──────── Exercise data

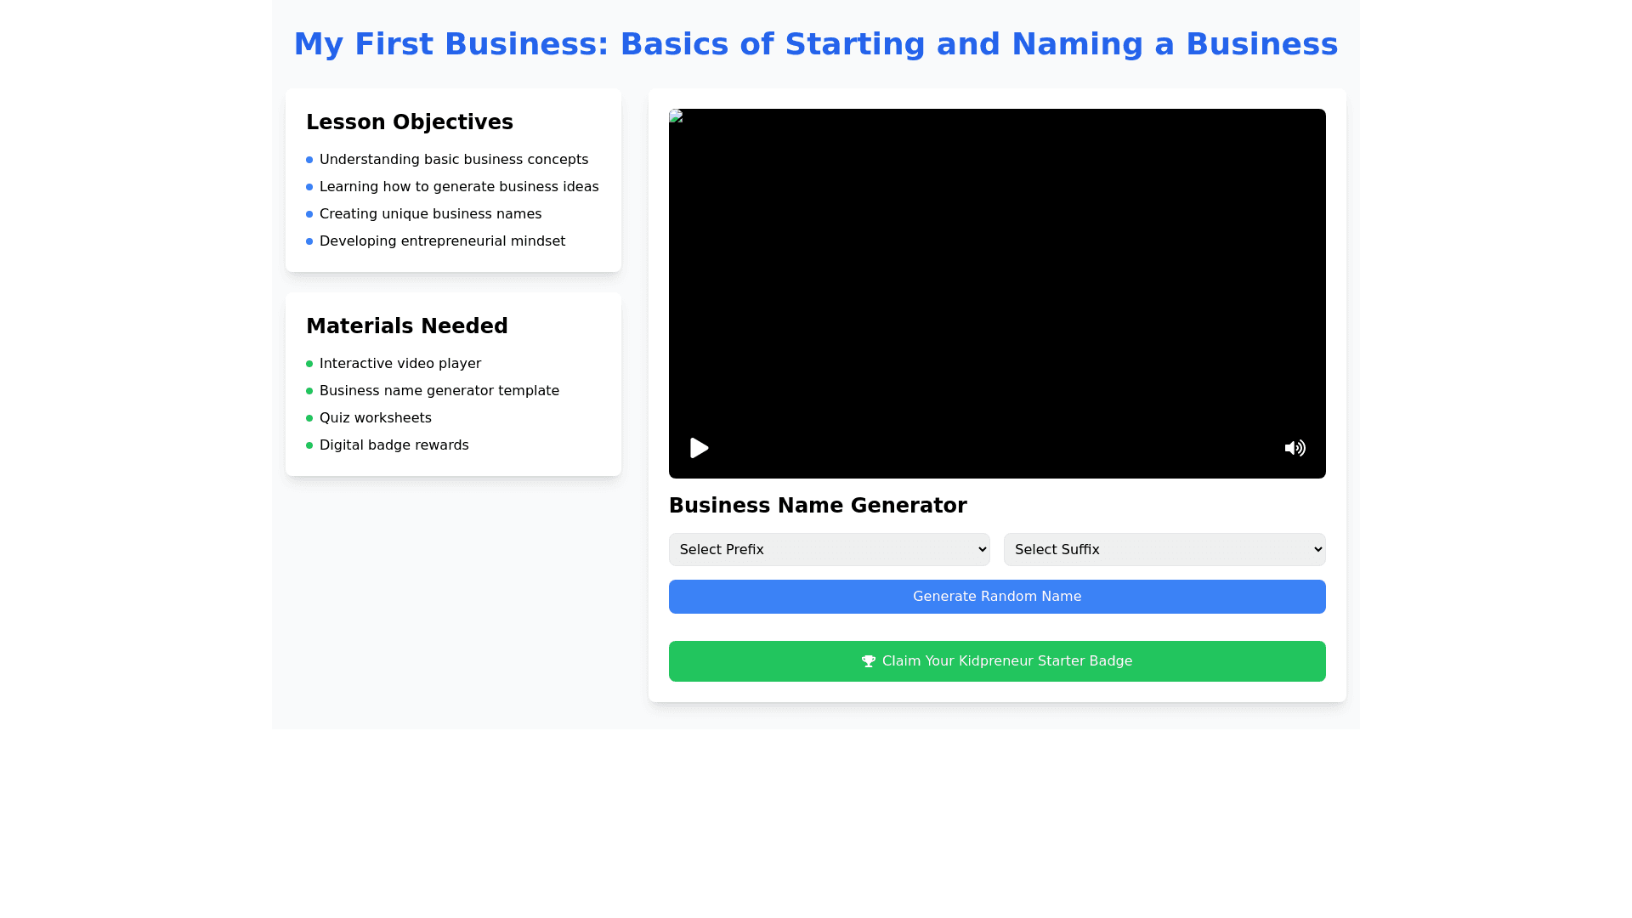Select the Lesson Objectives heading
This screenshot has height=918, width=1632.
click(x=410, y=122)
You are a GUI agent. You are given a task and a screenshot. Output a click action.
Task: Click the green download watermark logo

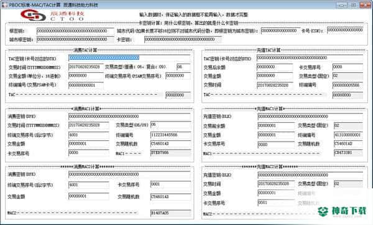pyautogui.click(x=341, y=211)
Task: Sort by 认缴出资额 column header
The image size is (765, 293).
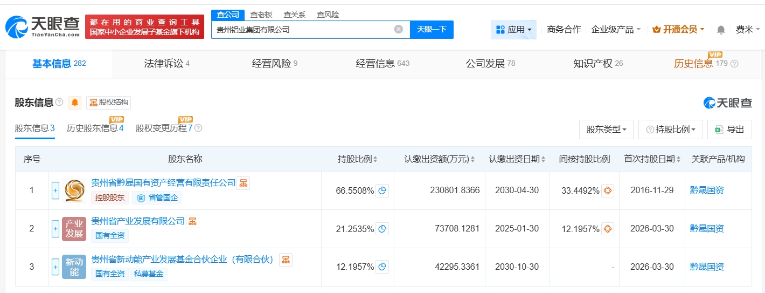Action: click(x=440, y=159)
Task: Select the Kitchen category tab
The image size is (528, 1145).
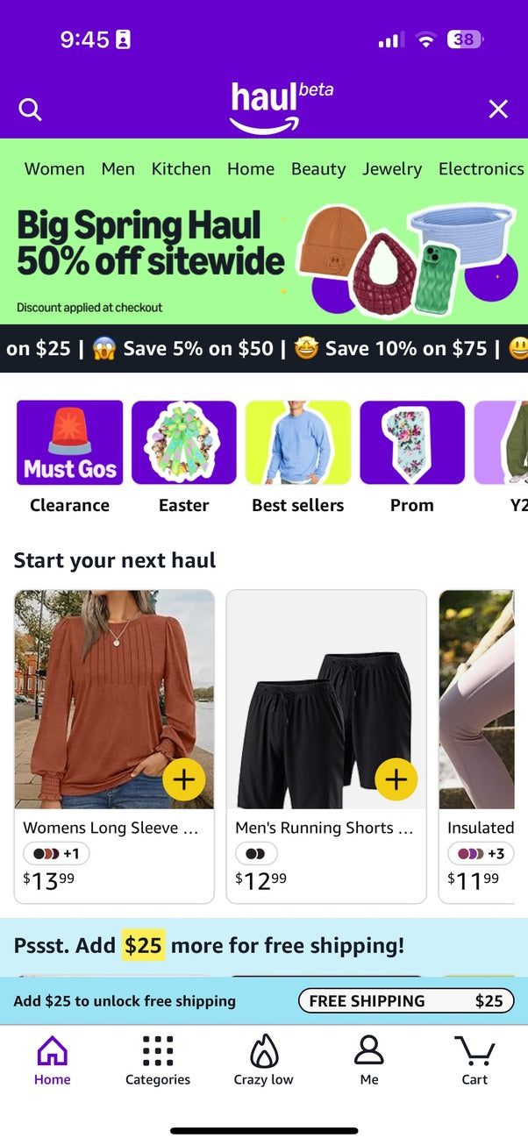Action: coord(181,168)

────────────────

What is needed here is an exact copy of the lines from the line containing "You are a GUI" through the end of the records, with every picture left out.

You are a GUI agent. You are given a task and a screenshot. Output a click action.
Task: Click the green download watermark logo

pyautogui.click(x=341, y=211)
Task: Sort by 认缴出资额 column header
The image size is (765, 293).
Action: click(x=440, y=159)
Task: Select the Kitchen category tab
The image size is (528, 1145).
Action: coord(181,168)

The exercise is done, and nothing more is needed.